There are different ‘roles’ in Sentry, with different permissions:

  • Most people with access to Sentry have the “Member” role, which lets them view errors, issues and projects.
  • Those with the “Admin” role can configure teams and projects.
  • Those with the “Manager” role can edit organisation settings and set things like global rate limits.
  • Those with the “Owner” role have unrestricted access to the system and can make billing and plan changes.

Some links in this documentation will only be visible to those with the right permissions. If you need a higher permission than you already have, the senior tech team can apply this for you.

Deciding whether to log errors in Sentry

We should only capture actionable errors in Sentry, i.e. errors representing an underlying issue that developers can fix. We should not capture 4XX responses, for example, as these indicate a client issue. In fact, sentry-raven ignores several exception types by default - see below.

Ignoring exception types

govuk_app_config has a list of ignorable exceptions ( excluded_exceptions). If your application raises an exception on this list, it will not be logged in Sentry. Note that sentry-raven also has a default list of exceptions to ignore, but these are overwritten, rather than appended by govuk_app_config, so have no meaning on GOV.UK.

Then there is a list of exceptions to ignore if they occur during the nightly data sync: data_sync_excluded_exceptions. These are exceptions that are commonly raised while the databases and content store are periodically unavailable.

When determining whether or not to ignore an exception, the exception chain is inspected. This means if an exception isn’t on the ignore list, but its underlying cause is an exception on the ignore list, then it will be ignored. This applies to excluded_exceptions and to data_sync_excluded_exceptions.

Ignoring environments

There is a hardcoded list of environments in which Sentry is considered to be active. If the SENTRY_CURRENT_ENV environment variable available to your app is not on the active_sentry_environments list, then none of its errors will be logged to Sentry.

Advanced Sentry customisation

For all of the above, you can easily configure any of these properties by appending to them.

You can also run arbitrary code to decide whether or not an error should be logged in Sentry, using the should_capture lambda. Your custom code will be lazily combined with the default evaluators such that if an exception is on any of the ‘excluded exceptions’ lists, it will be excluded (even if your custom should_capture callback returns true).

When errors are received by Sentry

Sentry first fingerprints the error to decide what Issue to group it under. It then checks how many occurrences of that Issue have happened recently, and rate-limits (i.e. ignores) this occurrence if it is happening too frequently. More details below.

Fingerprinting

Errors are grouped into Issues automatically by Sentry. By default, Sentry groups based on stack trace. If no stack trace is available, it will group by exception type instead. Failing that, it will group by error message.
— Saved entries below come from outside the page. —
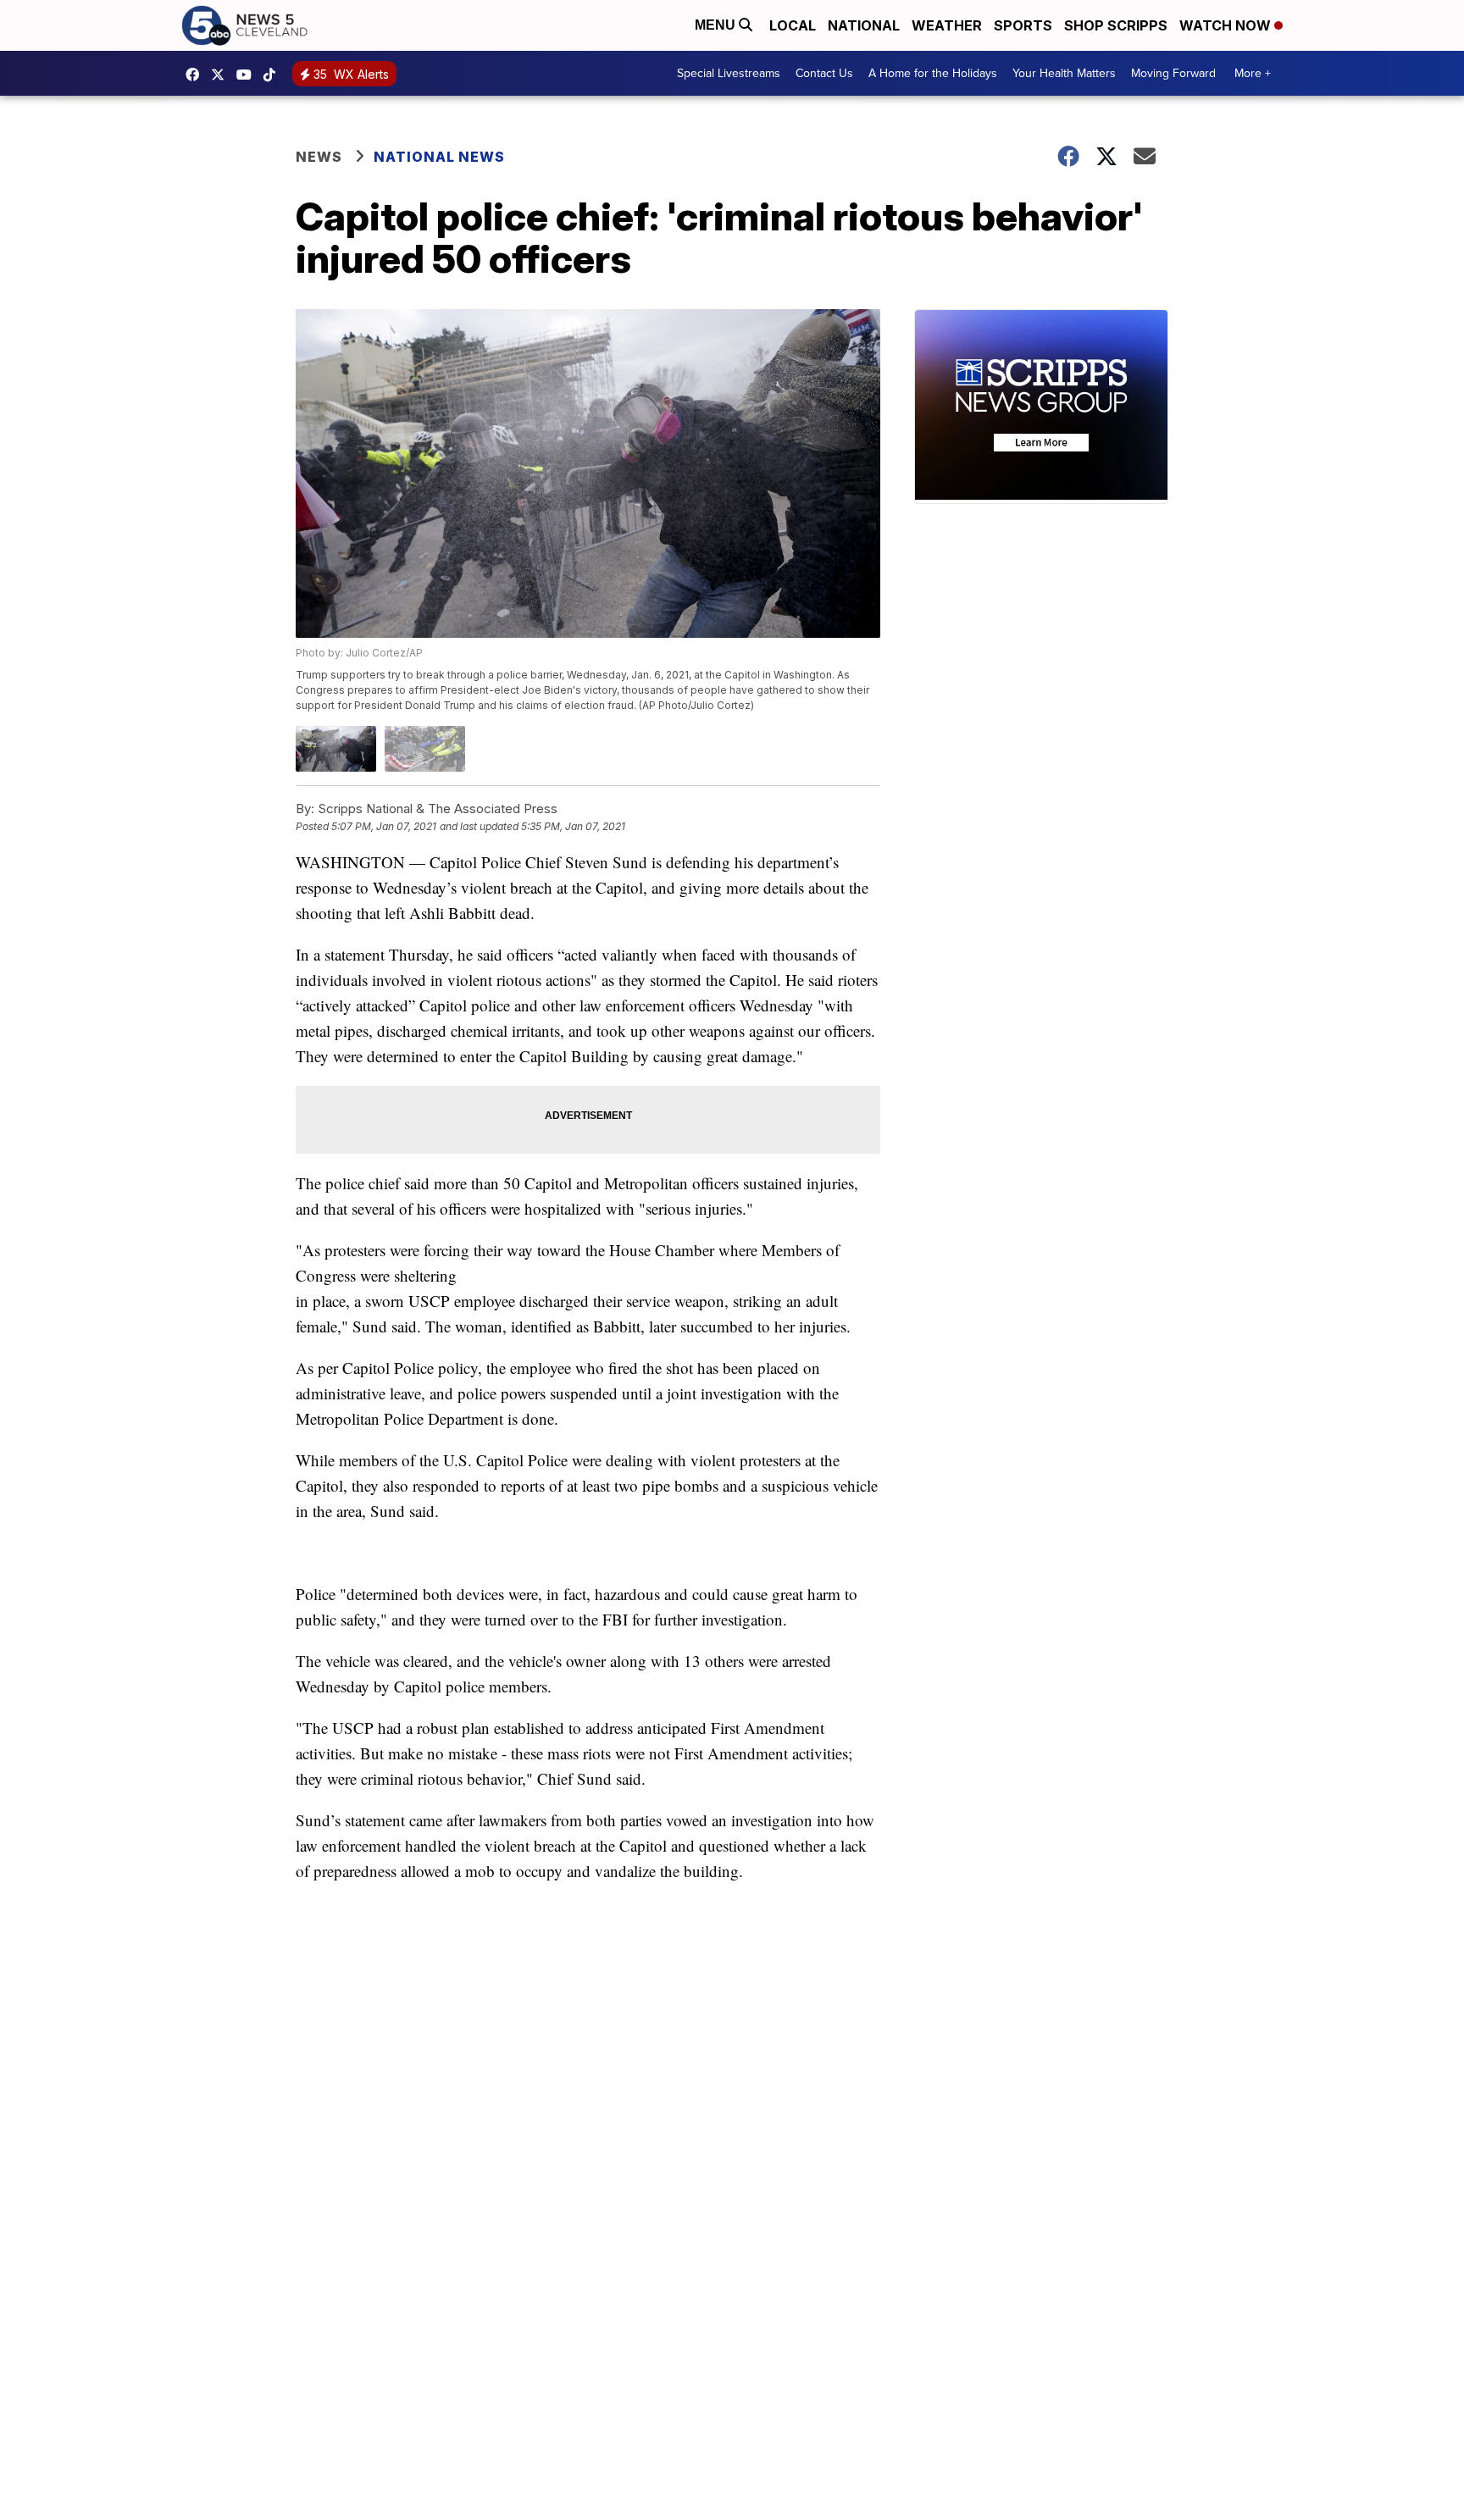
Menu (717, 25)
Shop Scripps (1115, 25)
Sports (1023, 25)
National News (439, 156)
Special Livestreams (728, 73)
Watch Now (1226, 25)
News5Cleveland (197, 74)
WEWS (222, 74)
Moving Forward (1173, 73)
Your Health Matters (1064, 73)
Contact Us (824, 73)
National (864, 25)
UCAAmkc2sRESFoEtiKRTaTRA (248, 74)
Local (792, 25)
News (319, 156)
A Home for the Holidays (932, 73)
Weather (947, 25)
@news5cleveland (273, 74)
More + (1252, 73)
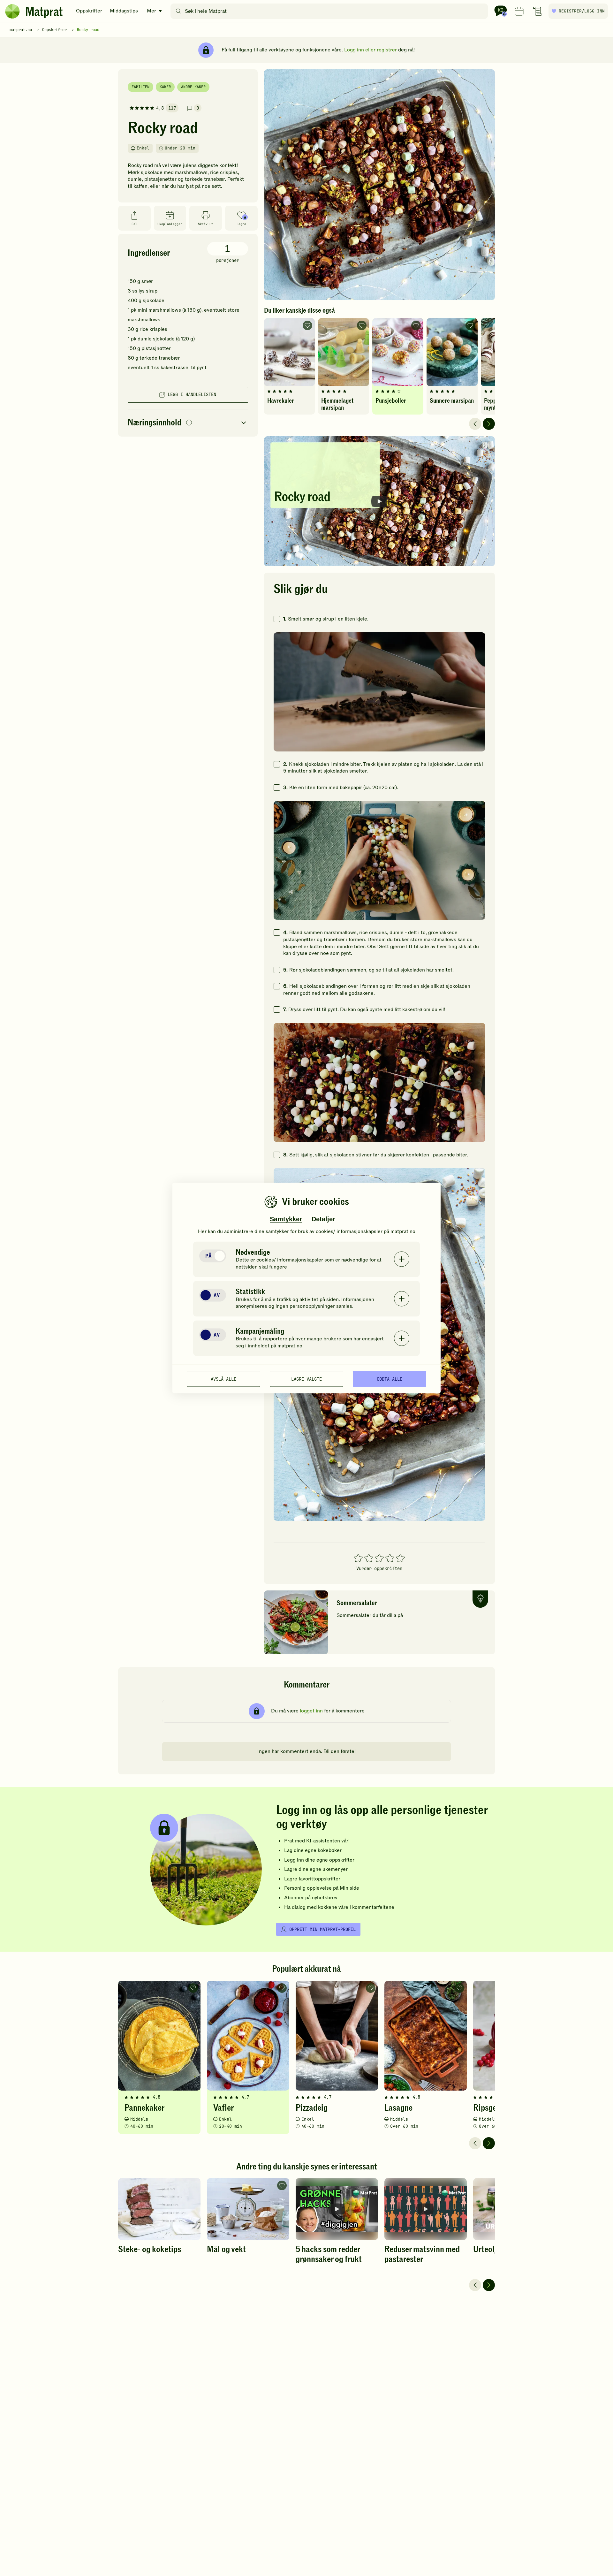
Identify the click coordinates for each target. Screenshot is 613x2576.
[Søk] (178, 11)
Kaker (165, 86)
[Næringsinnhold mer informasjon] (189, 423)
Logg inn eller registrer (370, 49)
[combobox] (330, 11)
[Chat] (500, 11)
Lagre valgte (306, 1379)
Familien (140, 86)
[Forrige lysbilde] (475, 424)
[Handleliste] (537, 11)
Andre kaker (193, 86)
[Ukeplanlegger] (519, 11)
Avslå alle (223, 1379)
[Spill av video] (379, 501)
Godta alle (389, 1379)
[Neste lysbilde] (489, 424)
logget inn (311, 1710)
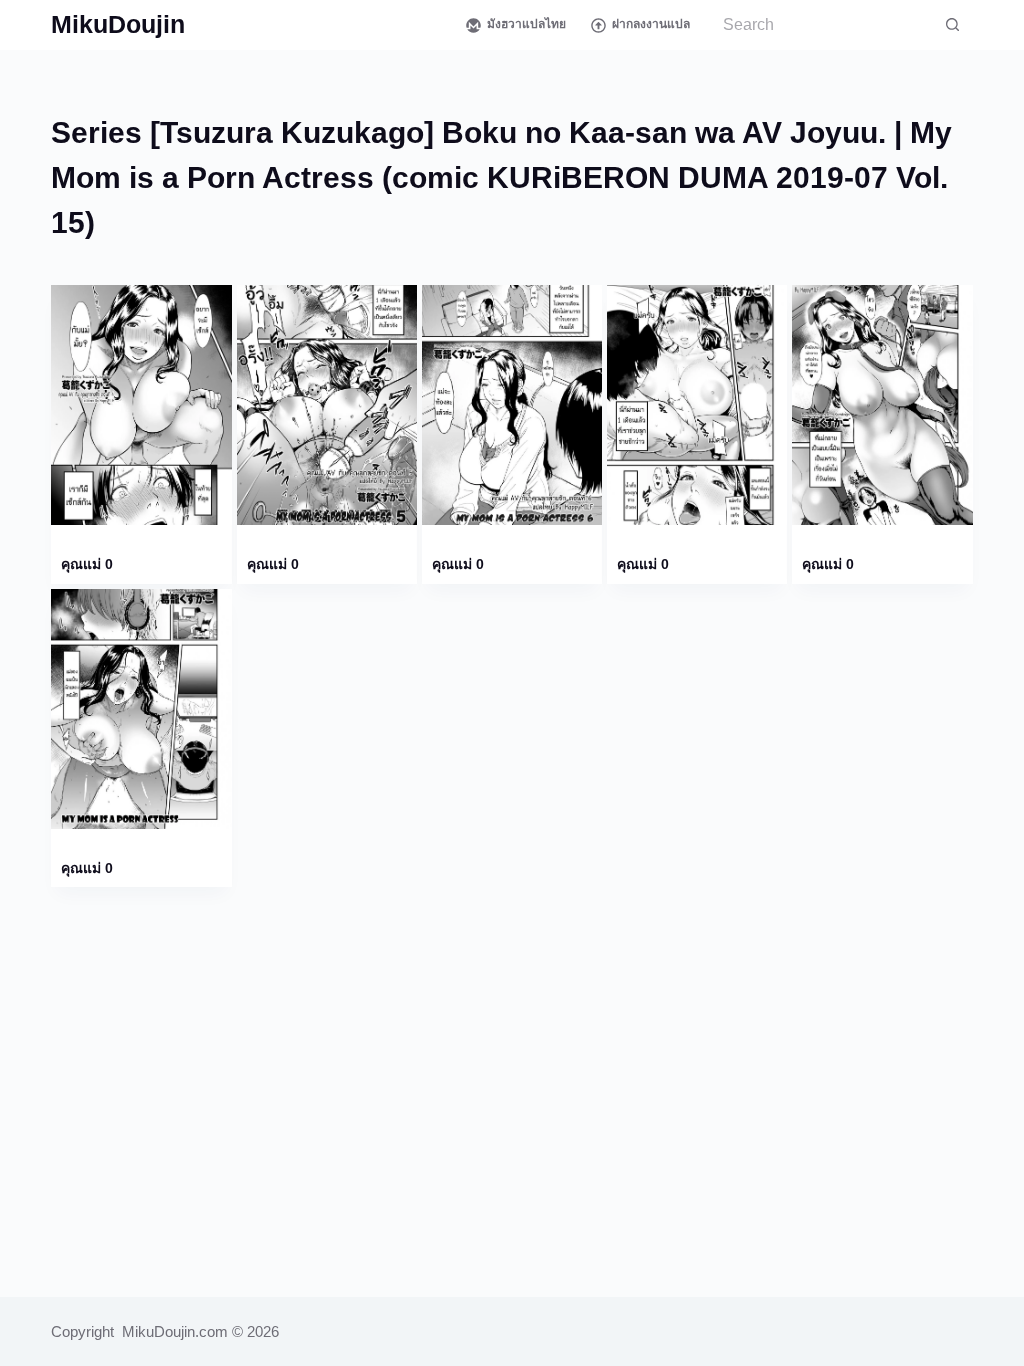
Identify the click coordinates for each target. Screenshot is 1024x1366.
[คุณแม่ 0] (141, 405)
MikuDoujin (118, 24)
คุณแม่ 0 (87, 564)
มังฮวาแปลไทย (526, 24)
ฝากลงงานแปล (651, 24)
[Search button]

Fingerprint rules can be applied at the project level by editing the “Issue Grouping” page under a project (see example). For example, you can force all errors of the same exception type to have the same fingerprint. On the same screen, you can set stack trace rules, to remove or rename certain ‘frames’ in the trace. In practice, we don’t currently apply any custom rules, after an in-depth investigation found that Sentry’s default grouping was already very accurate (despite it often looking like the same exception is spread across multiple issues).

Stack trace cleaning

Note that sentry-raven automatically cleans up stack traces for the purposes of fingerprinting, so that stack trace frames like:

app/views/welcome/view_error.html.erb in _app_views_welcome_view_error_html_erb__2807287320172182514_65600 at line 1

…get normalised to:

app/views/welcome/view_error.html.erb at line 1

This means if the same ActionView::Template::Error error happens twice, it is grouped into the same issue instead of erroneously treated as separate issues.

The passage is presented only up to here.